The importance of understanding your strengths and weakness


Some years ago I heard a talk from Marcus Buckingham that changed the way I viewed strengths and weaknesses.  Up until that point I think it was obvious to me that I, and those around me, had things we were good at and things we weren’t so good at.  However, I hadn’t thought about it much more than that.  In listening to the talk I learnt some key lessons:

  • I will contribute the most when I am  operating  in my strengths and minimising operating in my weaknesses
    • Though there may be times when I need to do things that are not strengths, doing too much of this is not good for me, the team I am a part of and the organisation I serve
  • Strengths and weaknesses are about more than just being good or bad at something
    • I need to consider what makes me feel weak and what makes me feel strong
    • I could be good at things that I hate doing and which therefore make me feel weak
  • My greatest growth areas are likely to be in my areas of strength
    • Unsurprisingly this is where I am going to have the most enthusiasm and the most potential
  • I am unlikely to be able to do much about my weaknesses
    • This seems defeatist, but it is true
    • God has made me in a certain way, and I am not in a position to change it

Given all of the above it is clearly very important to find out what your strengths and weaknesses are.  On one level it is possible to take the Strengths-Finder survey.  This can be really helpful in finding some general themes, but it can’t be very specific.  In order to get into the detail, we need to analyse the tasks that we undertake.

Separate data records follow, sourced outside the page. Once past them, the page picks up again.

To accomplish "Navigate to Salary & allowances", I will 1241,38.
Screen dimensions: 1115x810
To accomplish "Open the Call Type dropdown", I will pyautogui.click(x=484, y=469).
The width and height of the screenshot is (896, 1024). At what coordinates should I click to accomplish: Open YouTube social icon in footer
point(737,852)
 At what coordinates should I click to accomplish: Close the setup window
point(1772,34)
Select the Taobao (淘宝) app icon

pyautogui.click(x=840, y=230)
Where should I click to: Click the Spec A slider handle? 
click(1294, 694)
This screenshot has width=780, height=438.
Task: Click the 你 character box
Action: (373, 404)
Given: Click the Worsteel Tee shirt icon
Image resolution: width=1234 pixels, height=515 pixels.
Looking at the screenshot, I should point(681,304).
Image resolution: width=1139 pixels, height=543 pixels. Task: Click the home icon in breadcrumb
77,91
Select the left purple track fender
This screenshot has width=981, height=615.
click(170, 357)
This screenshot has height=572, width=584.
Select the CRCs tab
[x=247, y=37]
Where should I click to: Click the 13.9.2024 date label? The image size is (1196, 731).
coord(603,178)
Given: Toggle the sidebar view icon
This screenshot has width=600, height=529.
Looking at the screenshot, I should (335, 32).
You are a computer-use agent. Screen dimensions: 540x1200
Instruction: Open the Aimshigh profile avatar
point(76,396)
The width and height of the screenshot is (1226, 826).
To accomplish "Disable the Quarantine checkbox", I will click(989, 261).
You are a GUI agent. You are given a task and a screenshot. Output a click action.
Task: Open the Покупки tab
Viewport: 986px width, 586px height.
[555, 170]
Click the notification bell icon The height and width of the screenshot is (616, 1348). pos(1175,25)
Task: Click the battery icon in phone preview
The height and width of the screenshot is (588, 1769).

Identifying strengths and weaknesses

The following questions can help us in considering whether any given task is a strength or a weakness:

  • Success
    • Am I good at it?
  • Instinct
    • Do I find myself doing this regularly and voluntarily?
  • Growth
    • Do I pick it up quickly and want to learn new ways?
  • Need
    • Does doing this give me personal satisfaction?

Fairly obviously activities that yield lots of positive answers are strengths and those which yield lots of negative answers are weaknesses.

Once some key strengths and weaknesses are identified, it is time to dig a little deeper.  The following questions may be helpful:

  1. Does it matter why I am doing the task?
  2. Does it matter who I am doing it with?
  3. Does it matter when I am doing it?

It should now be possible to write some simple, but specific, statements that begin, ‘I feel strong when …’ and ‘I feel weak when …’.

The last task is then working out how to do more of the things listed in the strength statements and less of the thing listed in the weakness statements.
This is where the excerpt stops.